▸ EXERCISE REQUIREMENTS:
Gather every line of the records below that contains the word "should" and copy each one out. Case matters.

#### MATERIAL FOR THE TASK

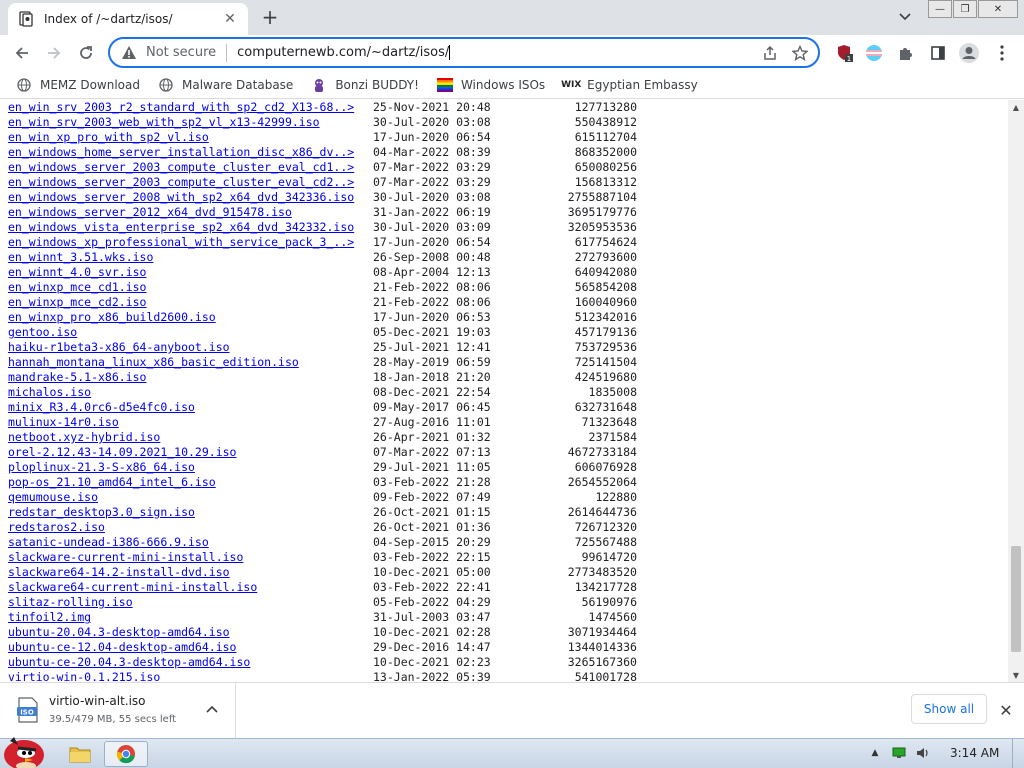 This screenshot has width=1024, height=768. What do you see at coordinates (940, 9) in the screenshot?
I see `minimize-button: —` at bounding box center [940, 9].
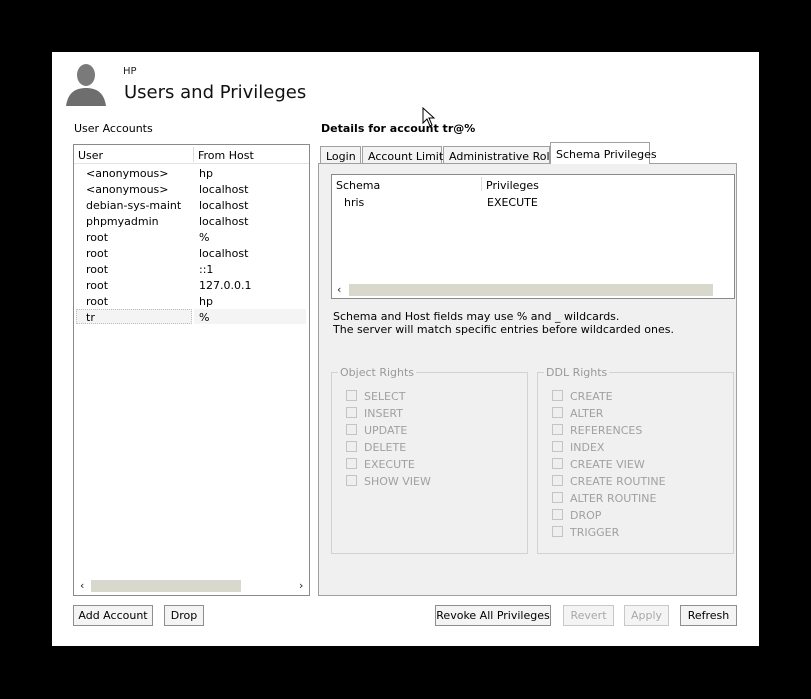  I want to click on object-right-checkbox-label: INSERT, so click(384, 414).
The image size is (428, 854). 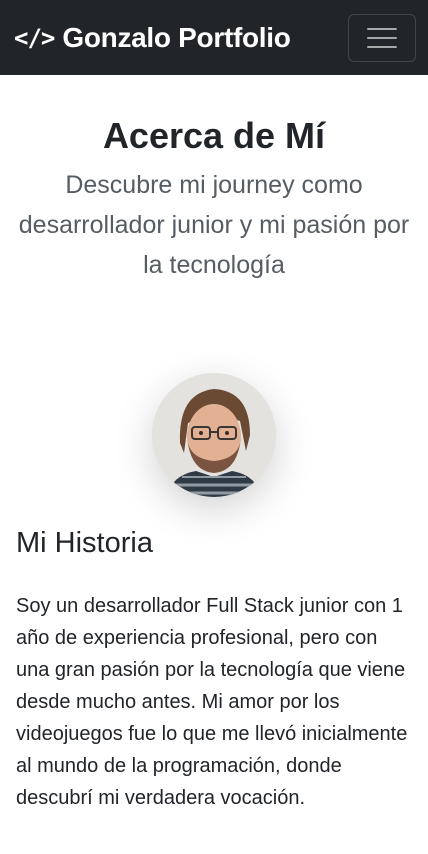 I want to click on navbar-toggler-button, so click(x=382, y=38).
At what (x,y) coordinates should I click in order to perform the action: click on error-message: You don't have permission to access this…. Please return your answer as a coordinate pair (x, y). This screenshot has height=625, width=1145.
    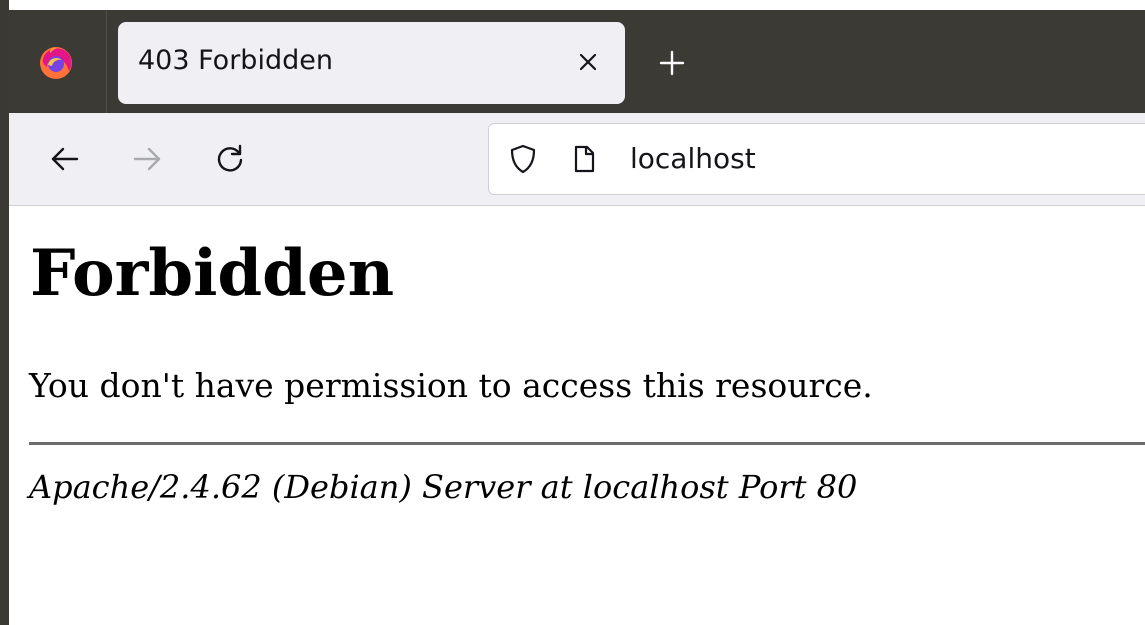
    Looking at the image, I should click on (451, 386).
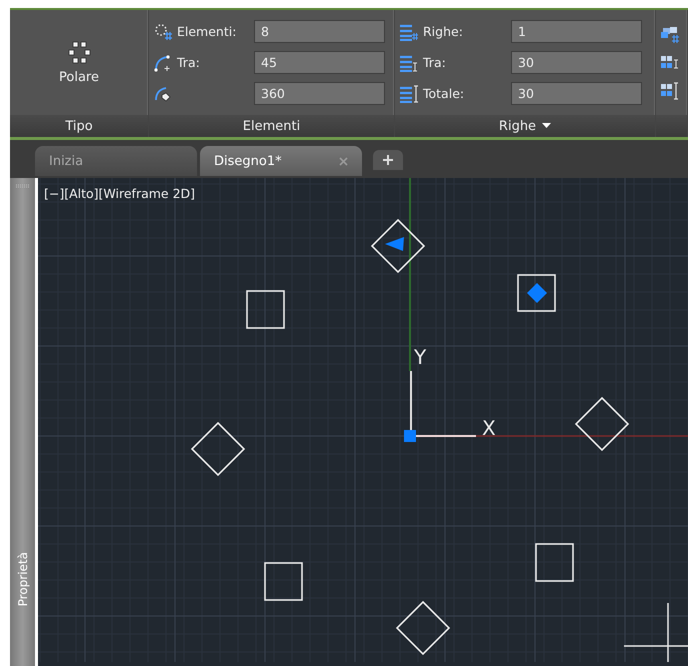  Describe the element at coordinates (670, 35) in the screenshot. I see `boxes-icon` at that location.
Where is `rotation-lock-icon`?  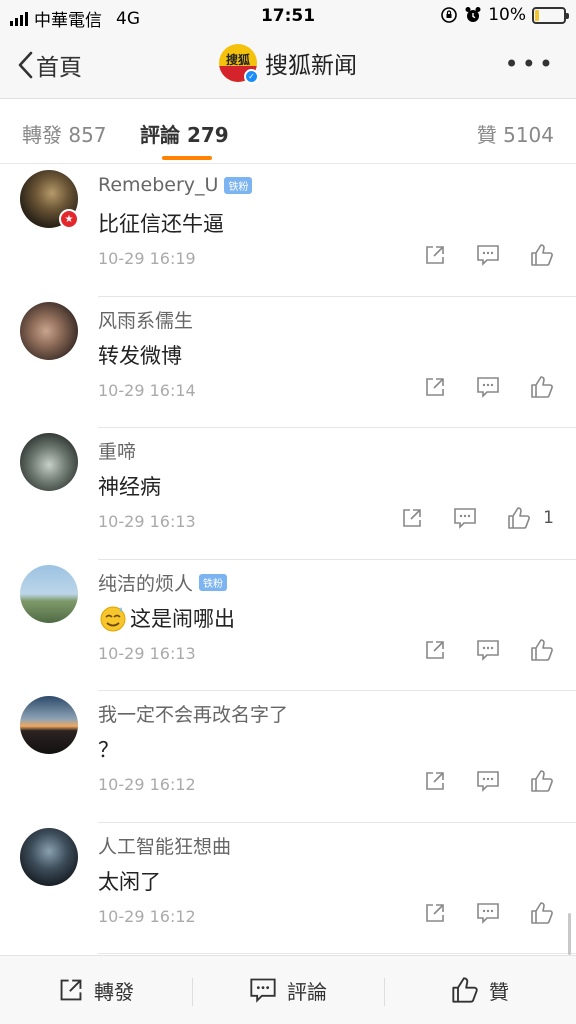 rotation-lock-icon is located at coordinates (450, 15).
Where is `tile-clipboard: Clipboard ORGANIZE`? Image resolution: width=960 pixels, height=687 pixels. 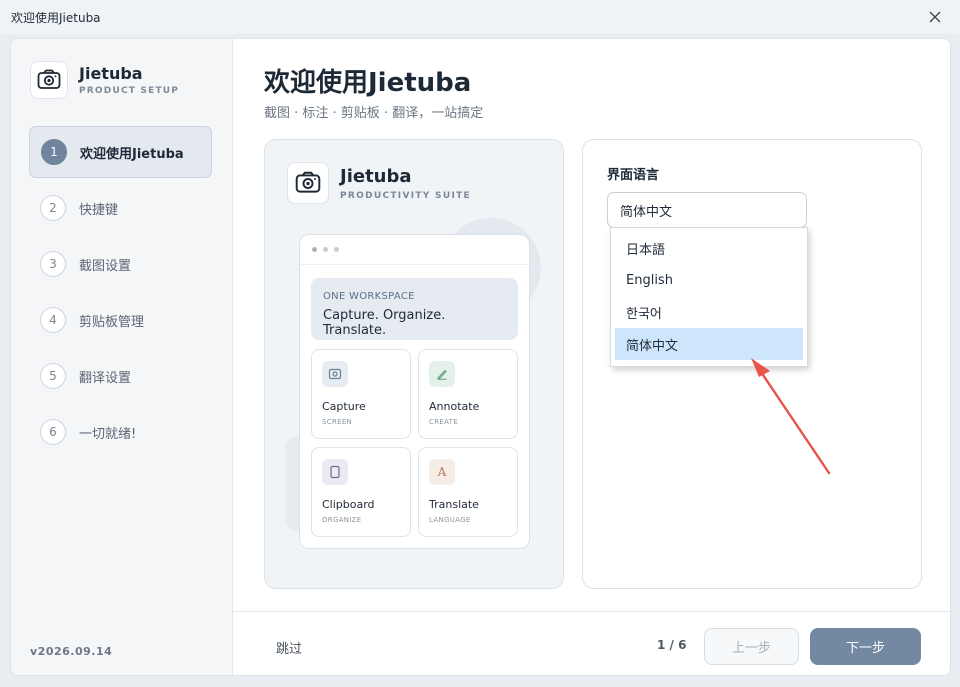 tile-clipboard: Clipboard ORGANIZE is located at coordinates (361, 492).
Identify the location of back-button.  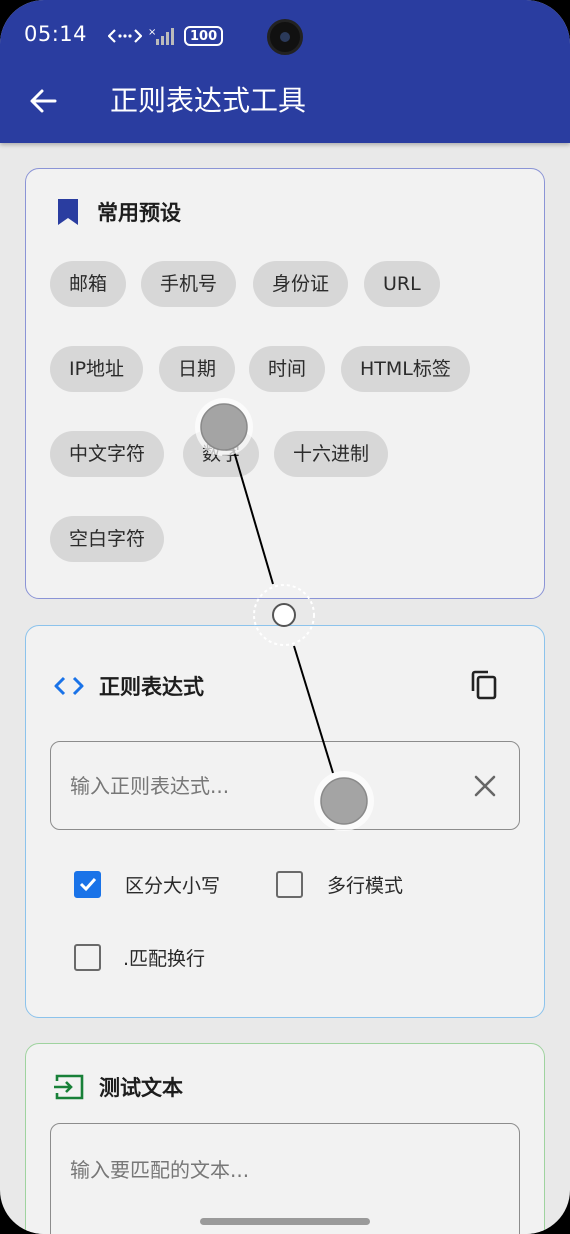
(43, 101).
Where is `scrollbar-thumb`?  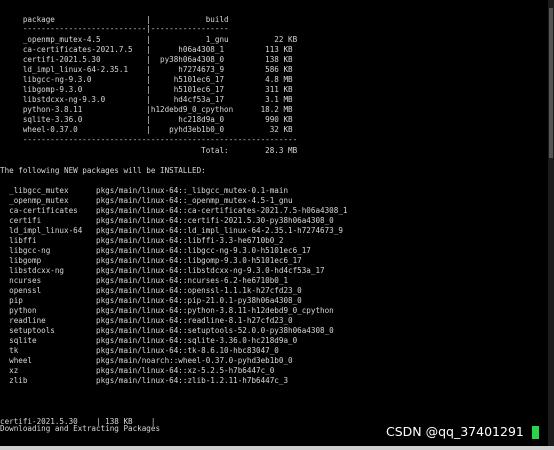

########

▸ ANSWER BELOW:
At what (x,y) coordinates should I click in order to perform the action: click on error-message: You don't have permission to access this…. Please return your answer as a coordinate pair (x, y). This screenshot has height=625, width=1145.
    Looking at the image, I should click on (451, 386).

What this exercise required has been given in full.